On one level, of course, Mr. Salazar was simply declaring that he would follow the law, as noted by Doc Hastings, the Washington Republican who serves as chairman of the House Natural Resources Committee.
“It’s welcome news that the Interior Department will follow the law,” a prepared statement issued in Representative Hastings’s name said. It went on, “Attempts to prohibit forms of public access, block job-creating activities and manage land as wilderness, even though they haven’t been designated as such by Congress, will be met with a strong reaction by this committee.”
But on another level, he seemed to be renouncing his proactive wilderness policy for good, not just until the end of the year, when the Congressional prohibition ends.
Despite one or two compromises between environmentalists and industry, the wilderness/wild lands issue has usually been one with sharp demarcations. And it was so on Wednesday, as wilderness advocates voiced sharp disappointment with Secretary Salazar’s decision.
Heidi McIntosh, a lawyer with the Southern Utah Wilderness Alliance, said in an e-mail: “Months ago, when Secretary Salazar announced the wild lands policy, he said that wilderness was a high priority for the B.L.M [Bureau of Land Management]. And regardless of the funding situation, these places, which define so much of the American experience, deserve much better treatment from this administration. This is not the kind of change we were hoping for.”
She said that her group expected the department to become proactive again when the Congressional prohibitions lifted.

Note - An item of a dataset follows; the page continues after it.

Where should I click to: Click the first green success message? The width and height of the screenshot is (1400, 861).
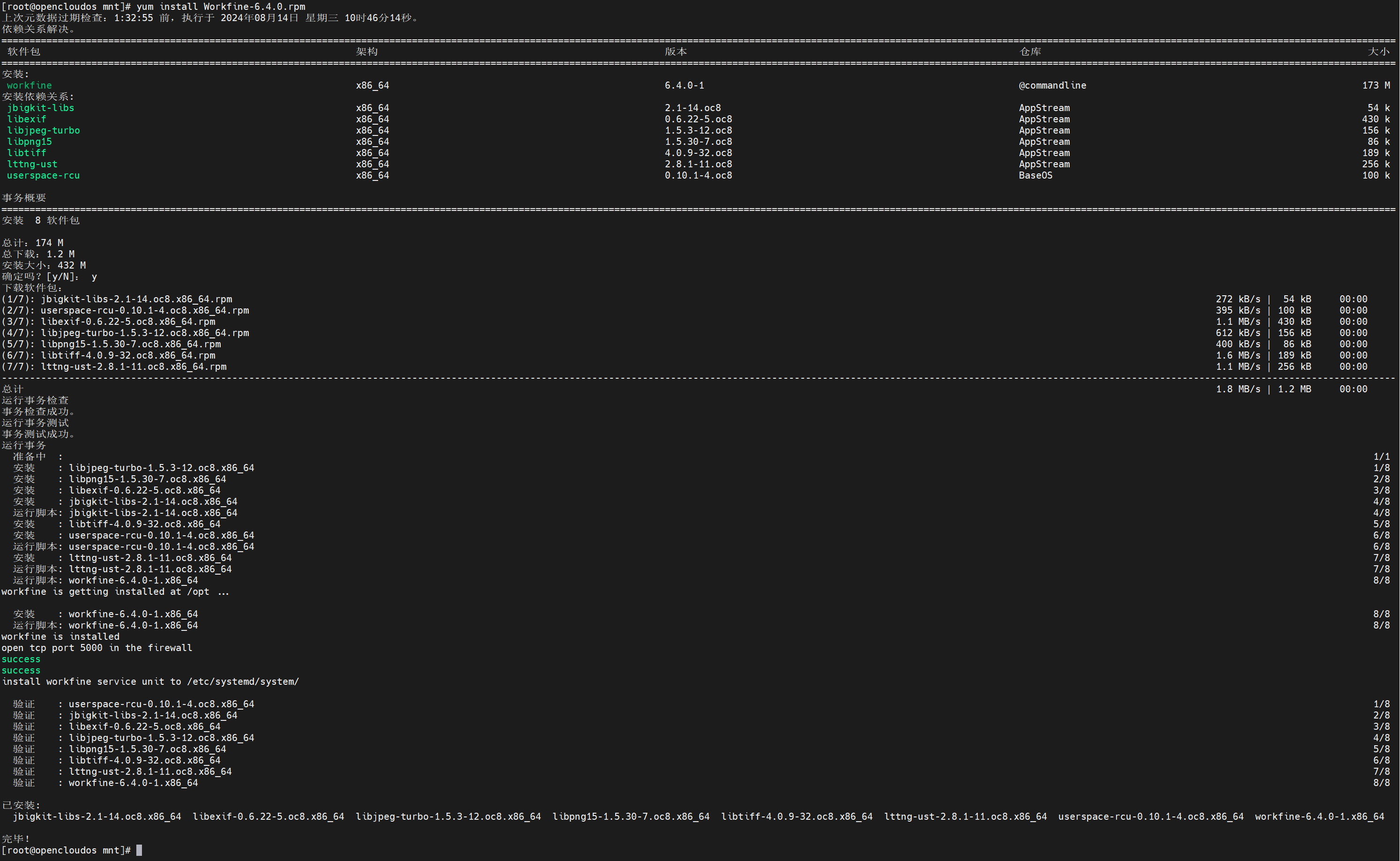click(x=21, y=659)
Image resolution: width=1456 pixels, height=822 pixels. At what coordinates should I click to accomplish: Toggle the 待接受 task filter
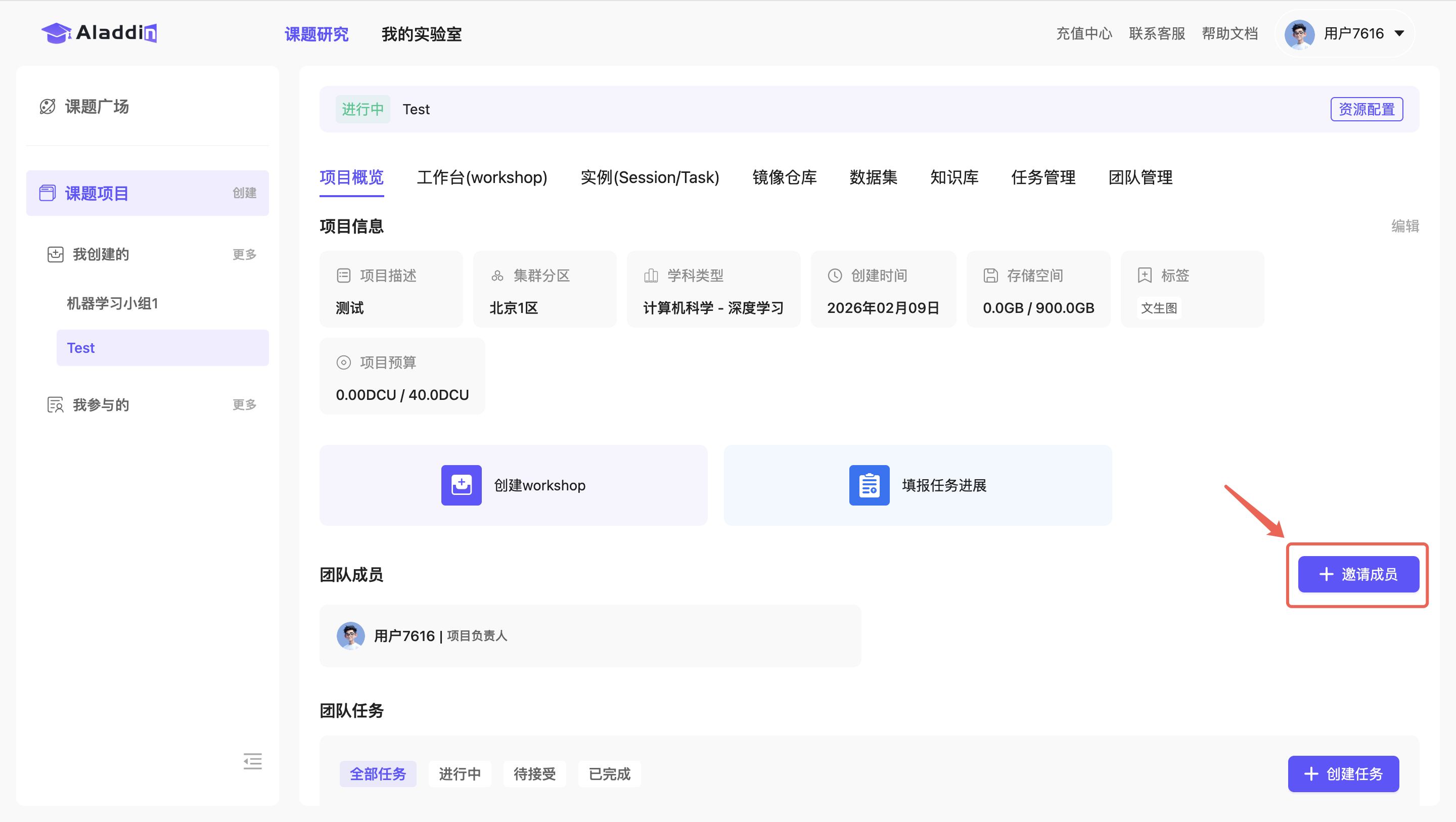coord(534,774)
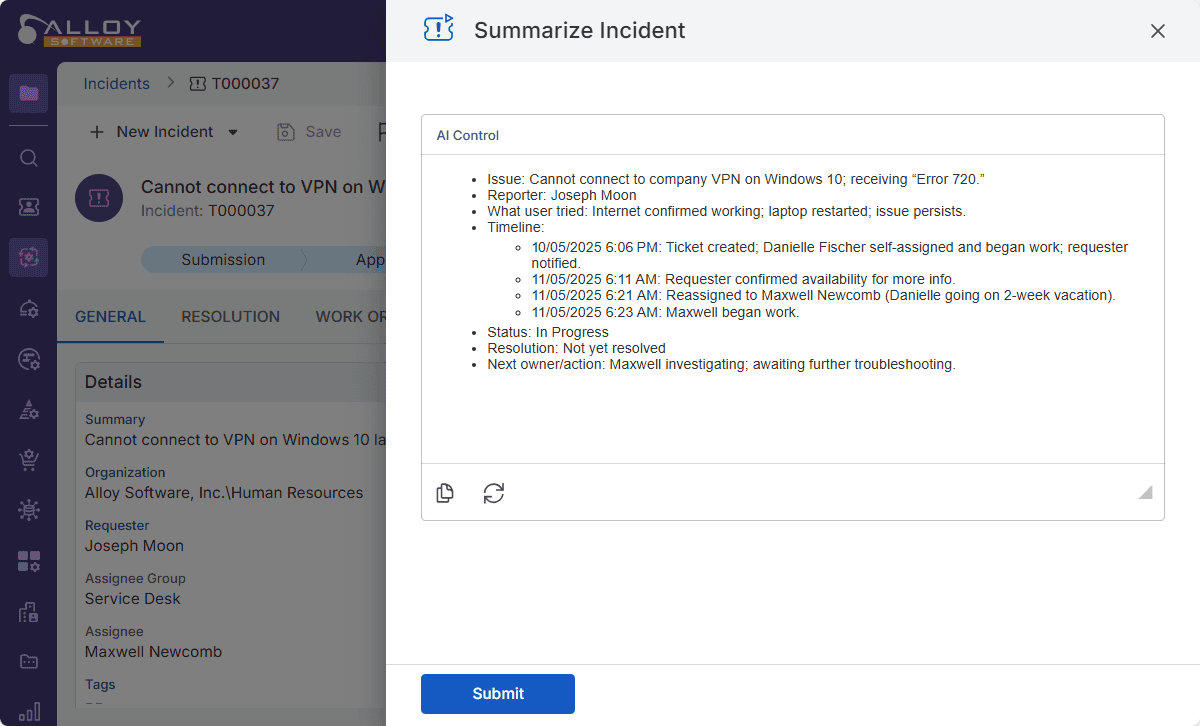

Mr. Salazar’s memo did nod to the department’s legal obligation to inventory and categorize some of the department’s 245 million acres according to its potential use, an obligation that 44 House members reminded him of in a letter over the weekend.
Members of the congressional delegation in Utah, among the country’s fiercest opponents of wilderness policy, issued a series of statements praising Mr. Salazar’s decision. (Utah had already sued to overturn the policy.)
The state’s junior senator, Mike Lee, said, “The ‘wild lands’ policy that was abandoned by the secretary today would have harmed the Utah economy, prevented job growth, blocked domestic energy development and resulted in less revenue for our state.”